Please, run clang-format on this?

209 ↗(On Diff #91496)

Why did you remove the dot at the end of this line?

test/CodeGen/X86/DynamicCalleeSavedRegisters.ll
9 ↗(On Diff #91496)

"retuning"-> "returning"
"used" -> "modified"

10 ↗(On Diff #91496)

"calle" -> "callee"

13 ↗(On Diff #91496)

Can you mentioned how this "hipe CC" function get's its arguments: a0, b0, c0, d0, and e0?

35 ↗(On Diff #91496)

Please explain how the parameters a0, b0, c0, d0, and e0 are expected to be passed to this function, i.e., what register is used for each one?

test/CodeGen/X86/sse-regcall.ll
40 ↗(On Diff #91496)

I believe these tests should be improved, the regular expression is misused in this test.
However, I think it can be done in separate patch.

oren_ben_simhon marked 6 inline comments as done.

Implemented comments posted until 03/13 (Thanks Amjad).

Updated the dynamic CSR test.

The code looks much better now.
Craig, do you have any more comments?
If not, can you approve this patch?

Fixed a typo in dynamic CSR test.

MatzeB added inline comments.Mar 13 2017, 9:40 AM
include/llvm/CodeGen/MachineRegisterInfo.h
217 ↗(On Diff #91547)

Please call this getCalleeSavedRegs() to make it clear that this should be the default function to call now to get the list of callee saved registers!
At the same time please add a sentence in the documentation of TargetRegisterInfo::getCalleeSavedRegs() to state that in most cases people should rather call the version in MachineRegisterInfo.

lib/CodeGen/MachineInstr.cpp
274–278 ↗(On Diff #88546)

This can be simplified to
return std::equal(RegMask, RegMask+RegMaskSize, OtherRegMask);

oren_ben_simhon marked 2 inline comments as done.Mar 13 2017, 12:22 PM

Implemented comments posted by Matthias (Thank you).
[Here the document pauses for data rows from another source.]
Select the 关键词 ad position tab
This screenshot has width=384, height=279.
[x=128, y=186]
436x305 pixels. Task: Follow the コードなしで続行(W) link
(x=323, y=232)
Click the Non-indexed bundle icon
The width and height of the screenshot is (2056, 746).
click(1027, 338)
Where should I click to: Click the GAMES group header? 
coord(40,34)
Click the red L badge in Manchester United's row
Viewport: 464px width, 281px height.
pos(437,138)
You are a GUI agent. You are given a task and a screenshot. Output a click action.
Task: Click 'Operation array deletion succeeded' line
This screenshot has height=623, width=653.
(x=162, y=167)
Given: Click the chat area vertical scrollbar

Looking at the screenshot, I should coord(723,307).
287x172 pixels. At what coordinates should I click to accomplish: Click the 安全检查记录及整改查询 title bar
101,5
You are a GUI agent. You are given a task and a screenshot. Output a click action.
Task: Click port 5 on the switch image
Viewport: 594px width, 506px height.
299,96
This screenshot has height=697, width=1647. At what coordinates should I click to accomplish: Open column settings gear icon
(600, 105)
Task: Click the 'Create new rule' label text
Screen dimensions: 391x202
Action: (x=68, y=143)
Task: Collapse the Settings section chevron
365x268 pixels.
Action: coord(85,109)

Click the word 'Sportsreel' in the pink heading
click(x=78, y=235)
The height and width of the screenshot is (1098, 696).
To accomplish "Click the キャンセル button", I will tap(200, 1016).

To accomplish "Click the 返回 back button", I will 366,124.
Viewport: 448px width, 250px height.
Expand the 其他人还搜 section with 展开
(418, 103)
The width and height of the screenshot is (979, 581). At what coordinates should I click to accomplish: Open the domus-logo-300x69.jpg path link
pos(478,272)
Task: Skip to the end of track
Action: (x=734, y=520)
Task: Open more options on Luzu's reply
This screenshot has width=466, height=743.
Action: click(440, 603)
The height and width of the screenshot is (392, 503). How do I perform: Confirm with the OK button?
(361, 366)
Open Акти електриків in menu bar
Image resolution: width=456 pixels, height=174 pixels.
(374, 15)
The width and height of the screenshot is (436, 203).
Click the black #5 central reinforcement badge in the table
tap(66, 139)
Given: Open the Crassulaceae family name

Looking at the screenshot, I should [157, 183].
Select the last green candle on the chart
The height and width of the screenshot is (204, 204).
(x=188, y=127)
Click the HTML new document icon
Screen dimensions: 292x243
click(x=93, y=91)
MatzeB accepted this revision.Mar 13 2017, 1:15 PM

LGTM.

include/llvm/Target/TargetRegisterInfo.h
429–430 ↗(On Diff #91603)

How about "This function does not consider calling conventions adapting to parameters; consider using MachineRegisterInfo::getCalleeSavedRegs() instead."?

This revision is now accepted and ready to land.Mar 13 2017, 1:15 PM
oren_ben_simhon marked an inline comment as done.Mar 14 2017, 1:16 AM
This revision was automatically updated to reflect the committed changes.